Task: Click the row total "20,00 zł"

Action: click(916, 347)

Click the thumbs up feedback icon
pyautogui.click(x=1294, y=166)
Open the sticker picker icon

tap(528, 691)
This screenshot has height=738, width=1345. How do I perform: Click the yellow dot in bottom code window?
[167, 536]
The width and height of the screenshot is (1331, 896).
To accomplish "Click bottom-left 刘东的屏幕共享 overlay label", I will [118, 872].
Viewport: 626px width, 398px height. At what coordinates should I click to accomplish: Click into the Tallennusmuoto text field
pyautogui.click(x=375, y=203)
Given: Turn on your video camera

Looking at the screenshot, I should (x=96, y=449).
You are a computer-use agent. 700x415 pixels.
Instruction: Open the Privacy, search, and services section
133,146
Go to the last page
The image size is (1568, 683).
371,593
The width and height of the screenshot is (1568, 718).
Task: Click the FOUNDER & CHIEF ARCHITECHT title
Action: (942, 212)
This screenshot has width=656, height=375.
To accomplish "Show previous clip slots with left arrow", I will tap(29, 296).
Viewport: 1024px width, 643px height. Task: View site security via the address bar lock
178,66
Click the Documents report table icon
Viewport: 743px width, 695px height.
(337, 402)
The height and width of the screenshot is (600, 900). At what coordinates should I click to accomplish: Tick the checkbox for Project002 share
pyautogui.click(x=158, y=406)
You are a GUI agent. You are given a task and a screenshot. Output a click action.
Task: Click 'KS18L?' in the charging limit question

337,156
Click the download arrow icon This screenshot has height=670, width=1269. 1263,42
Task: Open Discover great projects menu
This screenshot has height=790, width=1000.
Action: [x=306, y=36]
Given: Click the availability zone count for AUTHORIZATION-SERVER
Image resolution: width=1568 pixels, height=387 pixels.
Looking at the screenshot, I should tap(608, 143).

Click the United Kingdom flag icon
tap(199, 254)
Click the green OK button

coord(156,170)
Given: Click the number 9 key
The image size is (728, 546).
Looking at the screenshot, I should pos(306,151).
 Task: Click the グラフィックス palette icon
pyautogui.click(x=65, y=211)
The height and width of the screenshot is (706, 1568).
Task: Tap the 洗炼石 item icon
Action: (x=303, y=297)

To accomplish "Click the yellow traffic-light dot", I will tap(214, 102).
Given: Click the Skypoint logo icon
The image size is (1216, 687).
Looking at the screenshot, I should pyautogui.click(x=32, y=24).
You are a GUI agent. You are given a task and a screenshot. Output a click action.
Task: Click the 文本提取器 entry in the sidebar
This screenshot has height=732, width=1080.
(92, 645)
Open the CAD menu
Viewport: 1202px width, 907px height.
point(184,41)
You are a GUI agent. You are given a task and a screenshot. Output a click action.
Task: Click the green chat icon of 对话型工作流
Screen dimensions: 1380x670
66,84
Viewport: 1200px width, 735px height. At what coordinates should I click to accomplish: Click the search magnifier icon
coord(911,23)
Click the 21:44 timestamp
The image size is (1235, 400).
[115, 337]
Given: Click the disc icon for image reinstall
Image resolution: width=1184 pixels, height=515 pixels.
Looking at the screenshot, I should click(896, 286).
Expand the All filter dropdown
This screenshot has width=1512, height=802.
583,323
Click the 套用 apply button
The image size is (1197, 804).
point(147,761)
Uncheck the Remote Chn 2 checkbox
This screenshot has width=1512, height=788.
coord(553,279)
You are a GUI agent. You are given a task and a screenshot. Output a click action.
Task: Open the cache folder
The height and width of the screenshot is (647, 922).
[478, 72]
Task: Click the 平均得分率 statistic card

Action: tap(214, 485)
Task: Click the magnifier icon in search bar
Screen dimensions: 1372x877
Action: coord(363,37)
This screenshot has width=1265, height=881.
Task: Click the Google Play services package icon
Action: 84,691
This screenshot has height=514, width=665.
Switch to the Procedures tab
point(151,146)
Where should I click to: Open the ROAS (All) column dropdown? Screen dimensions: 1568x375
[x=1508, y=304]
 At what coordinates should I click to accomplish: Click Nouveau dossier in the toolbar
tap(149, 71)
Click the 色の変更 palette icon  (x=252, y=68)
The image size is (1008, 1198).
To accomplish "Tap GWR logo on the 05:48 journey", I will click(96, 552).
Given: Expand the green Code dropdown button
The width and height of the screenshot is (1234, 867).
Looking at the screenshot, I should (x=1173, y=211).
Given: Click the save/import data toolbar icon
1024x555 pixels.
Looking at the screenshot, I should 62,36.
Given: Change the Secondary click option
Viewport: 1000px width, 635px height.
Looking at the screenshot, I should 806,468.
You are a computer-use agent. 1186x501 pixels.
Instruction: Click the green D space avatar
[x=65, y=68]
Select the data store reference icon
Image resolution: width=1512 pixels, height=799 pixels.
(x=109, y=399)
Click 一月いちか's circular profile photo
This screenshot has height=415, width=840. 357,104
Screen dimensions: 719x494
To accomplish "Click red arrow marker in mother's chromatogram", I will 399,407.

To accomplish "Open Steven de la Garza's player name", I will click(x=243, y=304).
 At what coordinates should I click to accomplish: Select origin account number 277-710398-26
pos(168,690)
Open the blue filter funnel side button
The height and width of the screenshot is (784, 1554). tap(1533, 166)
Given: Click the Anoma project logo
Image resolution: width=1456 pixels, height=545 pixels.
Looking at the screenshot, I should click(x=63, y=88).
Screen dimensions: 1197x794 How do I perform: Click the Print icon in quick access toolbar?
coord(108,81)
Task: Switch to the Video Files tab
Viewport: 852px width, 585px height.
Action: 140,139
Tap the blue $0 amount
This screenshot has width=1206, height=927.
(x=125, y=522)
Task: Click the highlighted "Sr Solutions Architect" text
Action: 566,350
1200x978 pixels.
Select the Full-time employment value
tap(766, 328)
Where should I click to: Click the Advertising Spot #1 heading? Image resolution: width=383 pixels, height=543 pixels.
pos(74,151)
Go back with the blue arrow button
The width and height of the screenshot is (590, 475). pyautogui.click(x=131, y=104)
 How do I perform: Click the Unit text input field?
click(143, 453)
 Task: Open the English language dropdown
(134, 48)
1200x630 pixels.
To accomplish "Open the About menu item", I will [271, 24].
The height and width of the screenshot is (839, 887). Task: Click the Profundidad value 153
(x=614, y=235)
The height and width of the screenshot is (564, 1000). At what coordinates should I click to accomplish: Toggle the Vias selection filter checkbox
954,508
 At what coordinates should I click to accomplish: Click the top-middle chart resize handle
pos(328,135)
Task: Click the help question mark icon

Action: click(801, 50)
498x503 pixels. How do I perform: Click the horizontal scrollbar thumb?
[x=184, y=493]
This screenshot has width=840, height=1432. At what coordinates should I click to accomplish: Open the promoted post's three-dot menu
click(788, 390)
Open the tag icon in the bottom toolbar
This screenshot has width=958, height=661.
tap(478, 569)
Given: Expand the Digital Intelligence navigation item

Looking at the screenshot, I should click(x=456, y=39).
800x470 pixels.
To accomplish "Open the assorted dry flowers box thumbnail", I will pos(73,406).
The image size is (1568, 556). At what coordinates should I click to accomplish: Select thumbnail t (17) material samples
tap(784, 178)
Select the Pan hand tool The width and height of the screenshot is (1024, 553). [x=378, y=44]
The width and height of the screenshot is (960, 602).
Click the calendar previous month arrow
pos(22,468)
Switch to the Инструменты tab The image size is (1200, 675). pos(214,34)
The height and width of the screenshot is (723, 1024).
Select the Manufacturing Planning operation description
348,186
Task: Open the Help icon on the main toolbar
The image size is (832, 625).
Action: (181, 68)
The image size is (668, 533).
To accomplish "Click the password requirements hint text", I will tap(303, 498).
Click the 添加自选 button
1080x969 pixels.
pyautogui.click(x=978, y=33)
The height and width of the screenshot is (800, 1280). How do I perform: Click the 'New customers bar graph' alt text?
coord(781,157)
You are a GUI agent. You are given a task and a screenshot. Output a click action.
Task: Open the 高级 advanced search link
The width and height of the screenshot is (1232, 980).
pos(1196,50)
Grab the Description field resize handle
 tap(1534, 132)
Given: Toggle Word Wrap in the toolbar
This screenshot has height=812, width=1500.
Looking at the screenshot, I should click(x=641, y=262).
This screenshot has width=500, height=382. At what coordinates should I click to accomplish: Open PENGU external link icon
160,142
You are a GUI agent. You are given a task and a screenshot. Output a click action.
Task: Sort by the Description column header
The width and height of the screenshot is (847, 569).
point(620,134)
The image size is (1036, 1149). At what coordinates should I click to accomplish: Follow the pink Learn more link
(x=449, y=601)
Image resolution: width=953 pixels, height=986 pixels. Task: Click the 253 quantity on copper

---

PROMPT: Wherever the string "data" occurs in the listing, return the line it sits on.

YOUR RESPONSE:
Given: Click the save/import data toolbar icon
Select the data store reference icon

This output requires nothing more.